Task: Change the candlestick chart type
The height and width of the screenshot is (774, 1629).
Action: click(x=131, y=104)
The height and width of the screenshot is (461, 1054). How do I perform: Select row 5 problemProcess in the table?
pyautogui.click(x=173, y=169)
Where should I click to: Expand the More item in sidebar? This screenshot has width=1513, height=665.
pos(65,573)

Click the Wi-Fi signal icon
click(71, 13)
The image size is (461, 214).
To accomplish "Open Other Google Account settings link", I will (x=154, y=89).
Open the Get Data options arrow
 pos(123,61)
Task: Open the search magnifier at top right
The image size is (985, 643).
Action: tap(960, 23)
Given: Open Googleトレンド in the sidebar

▶ [WHAT IS EXPECTED]: Count all lines of the data that include "Task". The answer is the number alone.

▶ [ANSWER SPACE]: 2